Let us focus on operads of vector spaces and let $V$ be a vector space and $P$ an operad. The free $P$-algebra on $V$ is defined by $P(V)=\bigoplus_{r=0}^\infty (P(r)\otimes V^{\otimes r})_{\Sigma_r}$, where the $Σ_r$-quotient identifies tensor permutations with the action of permutations on $P(r)$.
On the other hand, $V$ is said to be a $P$-algebra if there is a morphism of operads $P\to End_V$, where $End_V$ is the endomorphism operad of $V$. Equivalently, $V$ is a $P$-algebra if there is a collection of maps $P(r)\otimes V^{\otimes r}\to V$ satisfying certain conditions.
How do these two notions reconcile?
An element of $p\otimes x_1\otimes\cdots \otimes x_r\in P(V)$ can be written as $p(x_1\otimes\cdots\otimes x_r)$ and therefore $p$ is interpreted as a map $V^{\otimes r}\to V$. But how can we realize $p$ as an element of $End_V(r)$ so that we do have the map of operads $P\to End_V$? Or equivalently, how can identify $p(x_1\otimes\cdots\otimes x_r)$ with an element of $V$ so that we have the maps $P(r)\otimes V^{\otimes r}\to V$?
I am also interested in the case that $V$ is a dg-module, so I'm hoping for an answer that extends to dg-modules as well.
Let me deal with the case of a nonsymmetric operad for simplicity (so we forget about $\Sigma_r$). If you have symmetric operads, it's essentially the same story, but there are more things to write down
(note : I'm assuming we're dealing with a unital operad, otherwise the terminology "free algebra on $V$ is not super well-suited)
Let $(C,\otimes, 1)$ be a symmetric monoidal cocomplete category such that the tensor product commutes with colimits in each variable.
You may think of $C=\mathsf{Vect}, \mathsf{Ch}$ (chain complexes over a commutative ring, e.g. $\mathbb Z$ or a field $k$), or $\mathsf{sSet}$ for instance, or even $\mathsf{Set}$ for more basic examples; and let $P$ be an operad in $C$.
Let $V\in C$, and let $X$ be a $P$-algebra in $C$, and suppose $V\to X$ is a morphism in $C$. Then, for each $r$, you get a map $P(r)\otimes V^{\otimes r} \to P(r)\otimes X^{\otimes r}$ which is naturally defined, and, since $X$ is an algebra, you can compose it with its structure maps to get a map $\mu_r : P(r)\otimes V^{\otimes r}\to X$.

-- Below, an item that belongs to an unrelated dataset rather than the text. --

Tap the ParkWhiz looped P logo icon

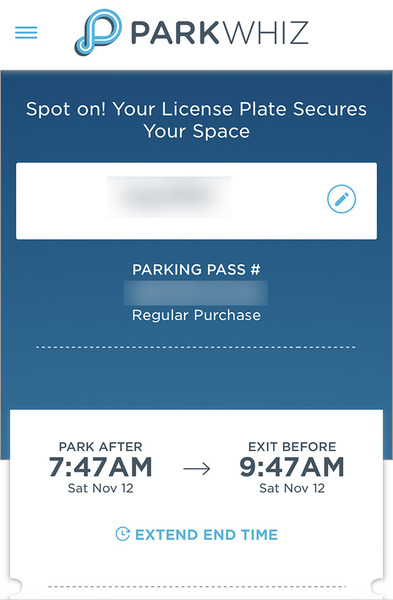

Note that for each $n_1,...,n_r$ adding up to $n$, you get that the two maps
$P(r)\otimes P(n_1)\otimes... \otimes P(n_r)\otimes V^{\otimes n}\rightrightarrows X$
(defined respectively by $P(r)\otimes P(n_1)\otimes ... \otimes P(n_r)\to P(n)$ followed by $\mu_n : P(n)\otimes V^{\otimes n}\to X$; and $P(n_1)\otimes V^{\otimes n_1}\otimes ... \otimes P(n_r)\otimes V^{n_r}\overset{\mu_{n_1}\otimes ...\otimes \mu_{n_r}}\to X^{\otimes r}$ followed by $P(r)\otimes X^{\otimes r}\to X$)
agree. I'll let you understand why that is (it relies on the axioms for algebras over $P$ that $X$ satisfies)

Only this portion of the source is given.